Sometimes it is like a switch has been flipped in my brain or the throttle stuck open. A part of my brain is telling me to panic. Recognizing that this impulse is incorrect is half the battle. Still it doesn’t deal with the impulse which is surging in my mind. It is like someone whose equilibrium has been thrown off trying to walk upright. He or she knows that the sense of level is off. There is a constant expanding of energy to compensate. But how much do you compensate when you no longer know what vertical is. The very realization that your senses are lying to you is itself terrifying because it signals a separation from reality. Depression and madness are in this sense closely linked.

People often respond to suicide by a depressed person with confusion. It’s incomprehensible to them that a person could kill themselves, when his or her external circumstances aren’t that bad. I do understand why a person might prefer death to life. There can be a pain so bad, regardless of external conditions, that death seems the only possible relief. In the first book of Paradise Lost Milton’s Satan says:

The mind is its own place, and in it self

Can make a Heav’n of Hell, a Hell of Heav’n. (254-255)

In these lines Satan is attempting to ameliorate his banishment to hell. He believes he can overcome the hell around him by creating a heaven in his mind. Of course, the reverse is also possible. In book four, when Satan has left hell and is on his way to tempt Adam and Eve he laments:

Me miserable! which way shall I fly

Infinite wrath and infinite despair?

Which way I fly is Hell; myself am Hell;

And, in the lowest deep, a lower deep

Still threatening to devour me opens wide,

To which the Hell I suffer seems a Heaven. (73-78)
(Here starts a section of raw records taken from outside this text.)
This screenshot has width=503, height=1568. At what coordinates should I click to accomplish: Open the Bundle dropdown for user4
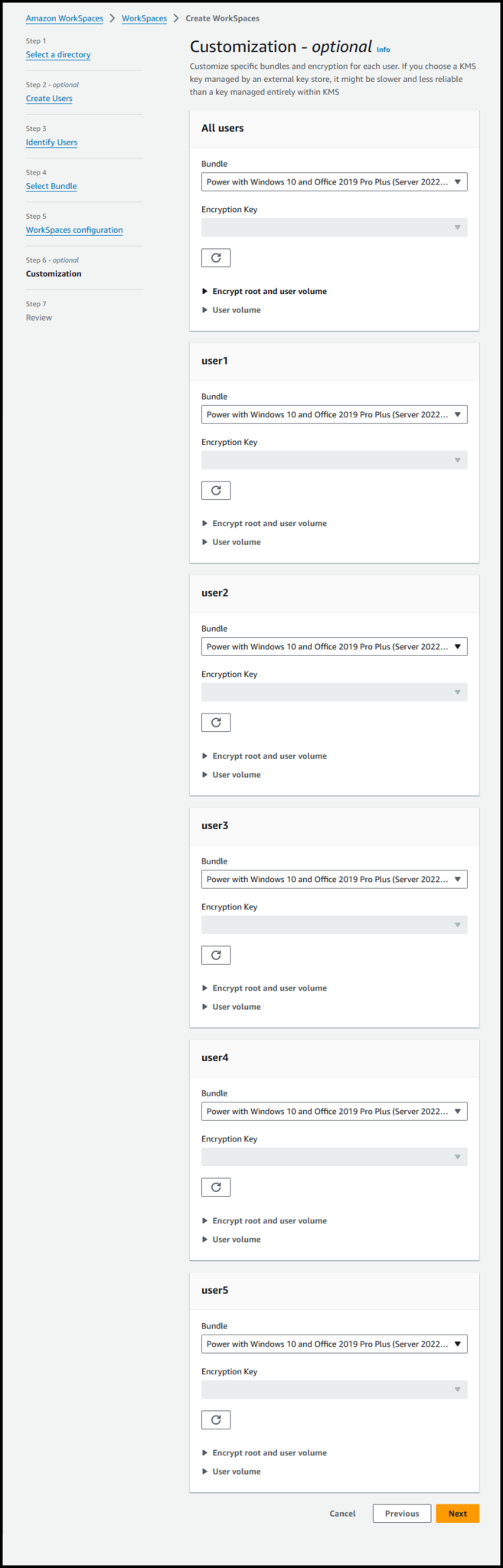coord(334,1110)
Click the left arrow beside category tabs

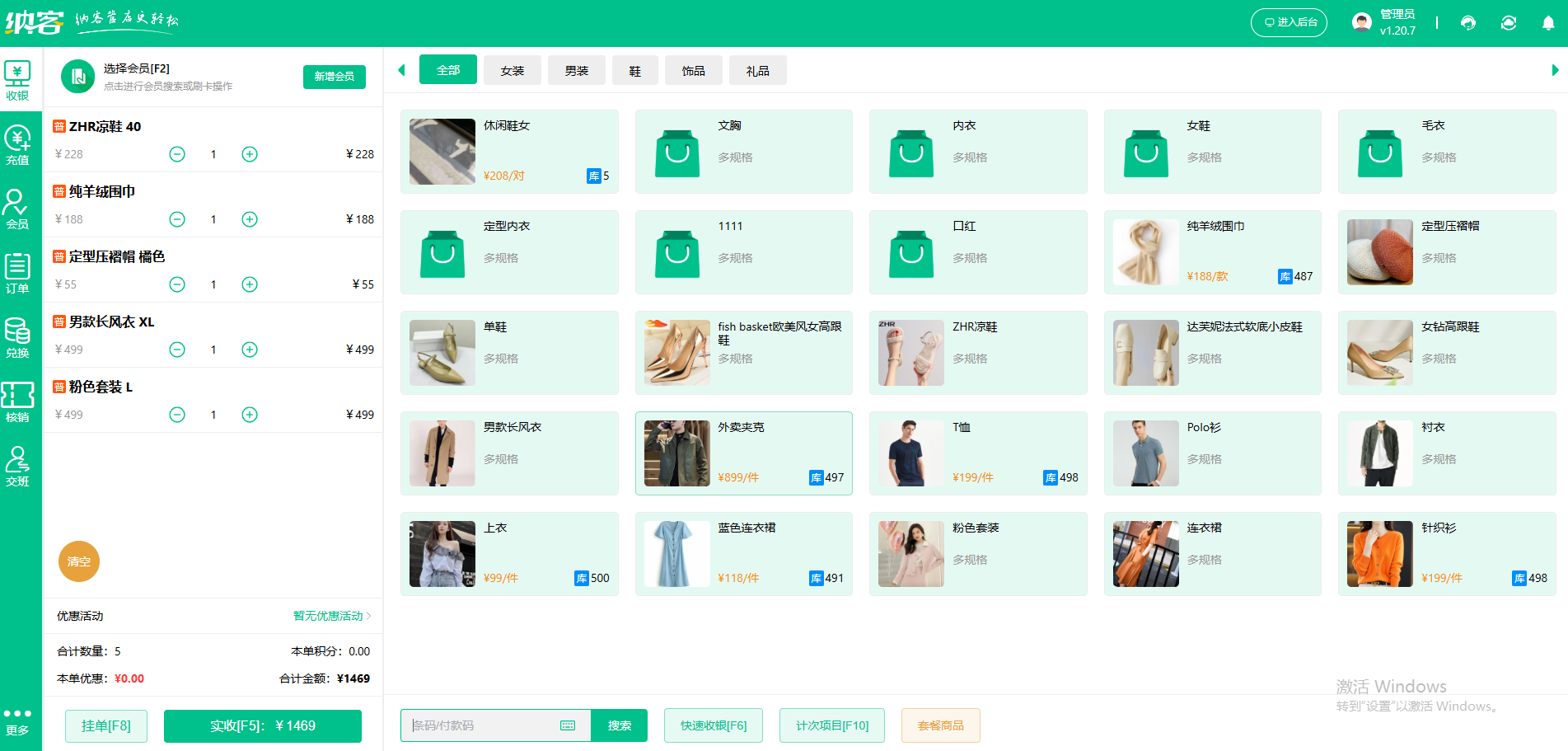click(x=401, y=70)
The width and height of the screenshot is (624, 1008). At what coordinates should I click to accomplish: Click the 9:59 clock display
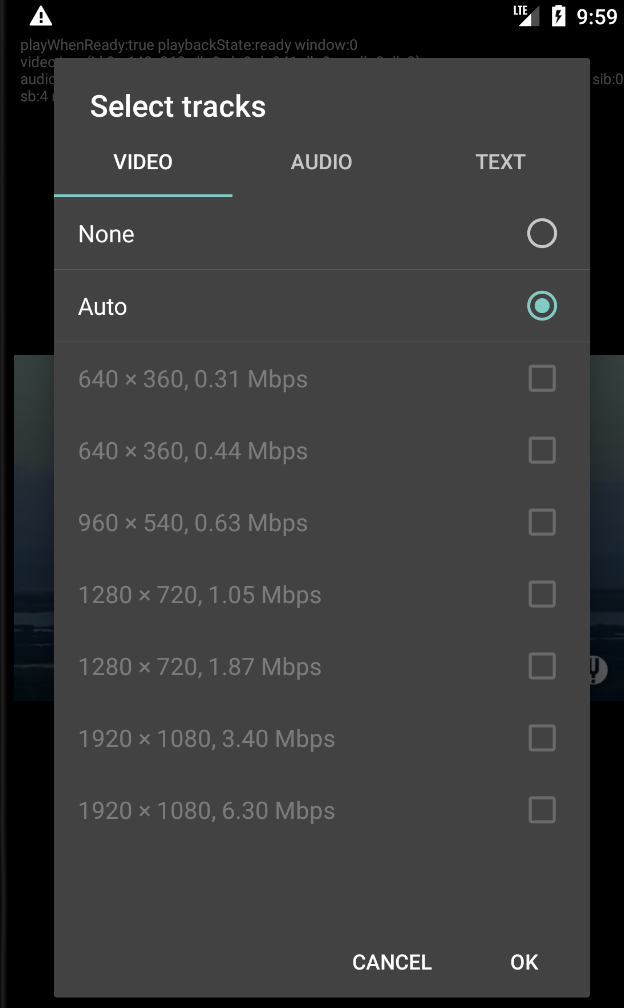(x=597, y=16)
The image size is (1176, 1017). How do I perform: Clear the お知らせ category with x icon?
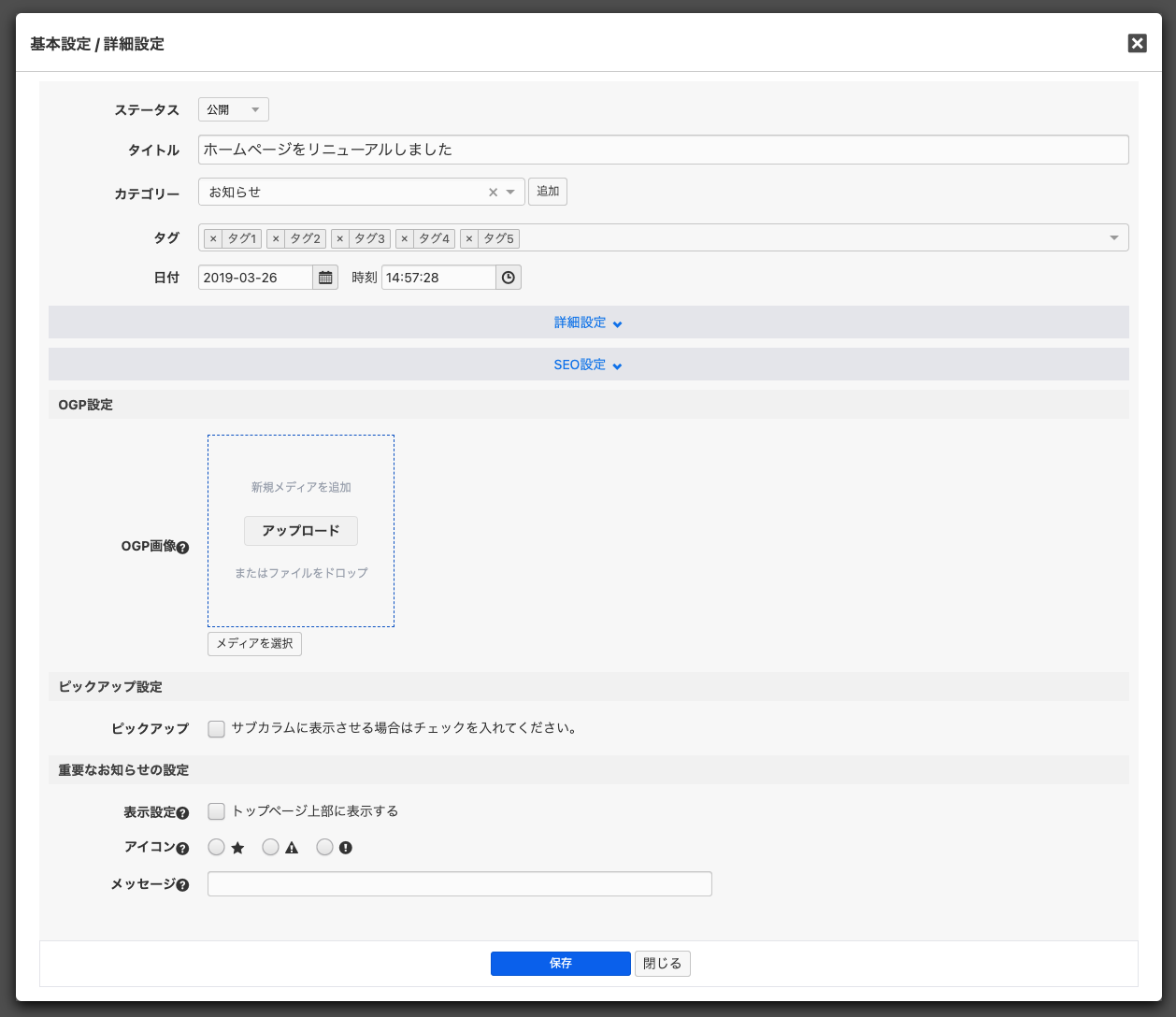coord(493,193)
This became vividly real to me once. I was hiking in a beautiful place in the mountains, but in my mind was a sensation that I can only describe as a glimpse of hell. Sometimes the feeling takes on an almost physical sensation. I feel like there is a giant crack in my head, a vast gaping void. Other times my brain feels like it is being squeezed in a vise.
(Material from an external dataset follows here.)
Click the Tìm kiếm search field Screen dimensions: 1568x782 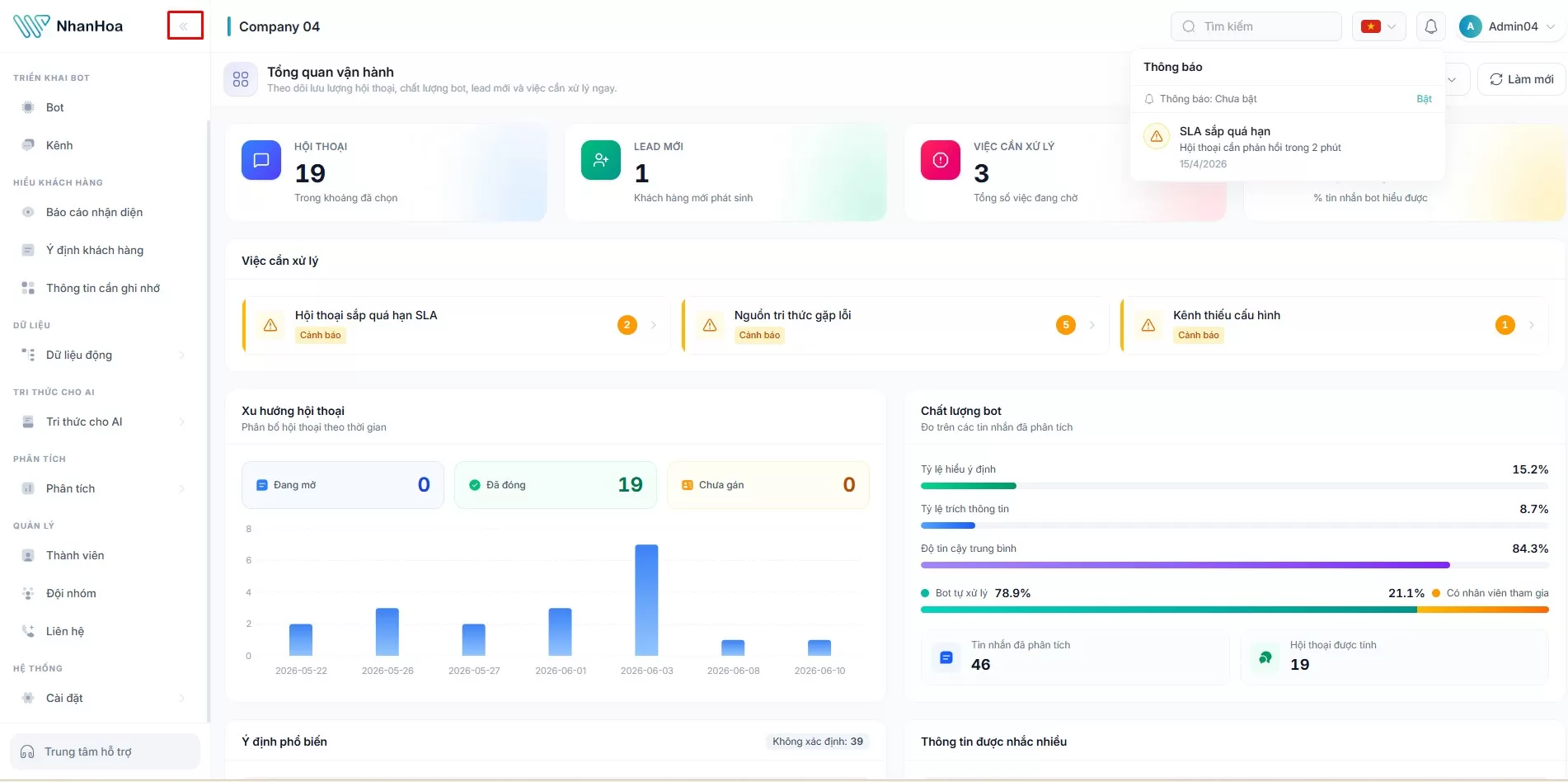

Relationships are equally effected by depression. On one hand, depression is invisible. People can be perfectly helpful in the case of a visible physical injury, but there is little they can do when they don’t know there is a problem. For people who do care and want to help, it can be difficult. The solution is often not simple. Furthermore, it is hard to watch someone you care about suffer. People who try to help, but in doing so reinforce the negative mental feedback loop, can cause more harm than good. I think the best that the friend of someone who is depressed can do is to be present. Listen to whatever they have to say without judging. (If they are Christian they may be thinking and feeling things about God that are usually get swept under the rug.) Reinforce the positive, not trite sayings or hallmarkesque statements, but positive truths. Push against the currents of negative thought without making the person feel guilty.
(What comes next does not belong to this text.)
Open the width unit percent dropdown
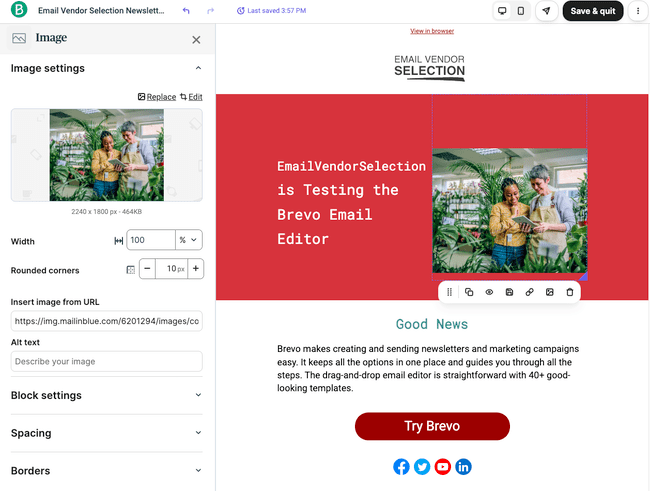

Seeing a psychologist or psychiatrist is good, probably the most important thing a person with depression and/or anxiety can do. People suggest things like exercise, eating more protein, getting more sunlight, etc. All these are positive and healthy, but they are not cures. They are a part of a complex web of factors that include brain chemistry and interpersonal relationships. Care for depression is care for a person as a whole. Awareness of this goes a long way.